◆ Required action: Would you print the whole listing again, word for word?

◆ Data to process:
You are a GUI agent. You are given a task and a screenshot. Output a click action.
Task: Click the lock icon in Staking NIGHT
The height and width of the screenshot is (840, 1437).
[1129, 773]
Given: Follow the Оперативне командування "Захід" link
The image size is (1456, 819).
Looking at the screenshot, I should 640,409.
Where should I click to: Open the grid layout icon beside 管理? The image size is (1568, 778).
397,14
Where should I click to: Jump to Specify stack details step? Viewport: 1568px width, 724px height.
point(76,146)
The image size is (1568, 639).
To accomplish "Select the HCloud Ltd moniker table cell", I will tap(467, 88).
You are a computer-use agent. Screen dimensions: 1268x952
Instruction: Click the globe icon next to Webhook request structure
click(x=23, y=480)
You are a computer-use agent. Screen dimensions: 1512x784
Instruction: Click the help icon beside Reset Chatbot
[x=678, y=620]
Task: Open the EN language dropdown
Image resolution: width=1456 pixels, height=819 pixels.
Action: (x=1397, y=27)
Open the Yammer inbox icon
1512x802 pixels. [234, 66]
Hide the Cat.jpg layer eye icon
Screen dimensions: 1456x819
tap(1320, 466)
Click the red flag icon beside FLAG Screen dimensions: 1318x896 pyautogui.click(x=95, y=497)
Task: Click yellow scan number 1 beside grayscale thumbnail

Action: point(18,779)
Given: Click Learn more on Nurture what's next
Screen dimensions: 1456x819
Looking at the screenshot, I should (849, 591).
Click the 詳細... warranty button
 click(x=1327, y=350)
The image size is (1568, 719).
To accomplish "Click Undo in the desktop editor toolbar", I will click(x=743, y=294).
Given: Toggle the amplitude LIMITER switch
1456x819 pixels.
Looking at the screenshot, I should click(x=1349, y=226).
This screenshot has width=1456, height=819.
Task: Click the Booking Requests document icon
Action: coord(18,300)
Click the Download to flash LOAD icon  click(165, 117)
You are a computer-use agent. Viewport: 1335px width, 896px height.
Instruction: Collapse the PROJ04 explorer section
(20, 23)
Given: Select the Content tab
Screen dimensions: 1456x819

◆ Your solution:
You are a GUI agent. You are given a task and a screenshot. Output a click action.
Task: Click the lock icon in Staking NIGHT
The height and width of the screenshot is (840, 1437).
[1129, 773]
Given: Follow the Оперативне командування "Захід" link
The image size is (1456, 819).
Looking at the screenshot, I should 640,409.
Where should I click to: Open the grid layout icon beside 管理? The image size is (1568, 778).
397,14
Where should I click to: Jump to Specify stack details step? Viewport: 1568px width, 724px height.
point(76,146)
The image size is (1568, 639).
To accomplish "Select the HCloud Ltd moniker table cell", I will tap(467, 88).
You are a computer-use agent. Screen dimensions: 1268x952
Instruction: Click the globe icon next to Webhook request structure
click(x=23, y=480)
You are a computer-use agent. Screen dimensions: 1512x784
Instruction: Click the help icon beside Reset Chatbot
[x=678, y=620]
Task: Open the EN language dropdown
Image resolution: width=1456 pixels, height=819 pixels.
Action: (x=1397, y=27)
Open the Yammer inbox icon
1512x802 pixels. [234, 66]
Hide the Cat.jpg layer eye icon
Screen dimensions: 1456x819
tap(1320, 466)
Click the red flag icon beside FLAG Screen dimensions: 1318x896 pyautogui.click(x=95, y=497)
Task: Click yellow scan number 1 beside grayscale thumbnail

Action: point(18,779)
Given: Click Learn more on Nurture what's next
Screen dimensions: 1456x819
Looking at the screenshot, I should (849, 591).
Click the 詳細... warranty button
 click(x=1327, y=350)
The image size is (1568, 719).
To accomplish "Click Undo in the desktop editor toolbar", I will click(x=743, y=294).
Given: Toggle the amplitude LIMITER switch
1456x819 pixels.
Looking at the screenshot, I should click(x=1349, y=226).
This screenshot has width=1456, height=819.
Task: Click the Booking Requests document icon
Action: coord(18,300)
Click the Download to flash LOAD icon  click(165, 117)
You are a computer-use agent. Viewport: 1335px width, 896px height.
Instruction: Collapse the PROJ04 explorer section
(20, 23)
Given: Select the Content tab
Screen dimensions: 1456x819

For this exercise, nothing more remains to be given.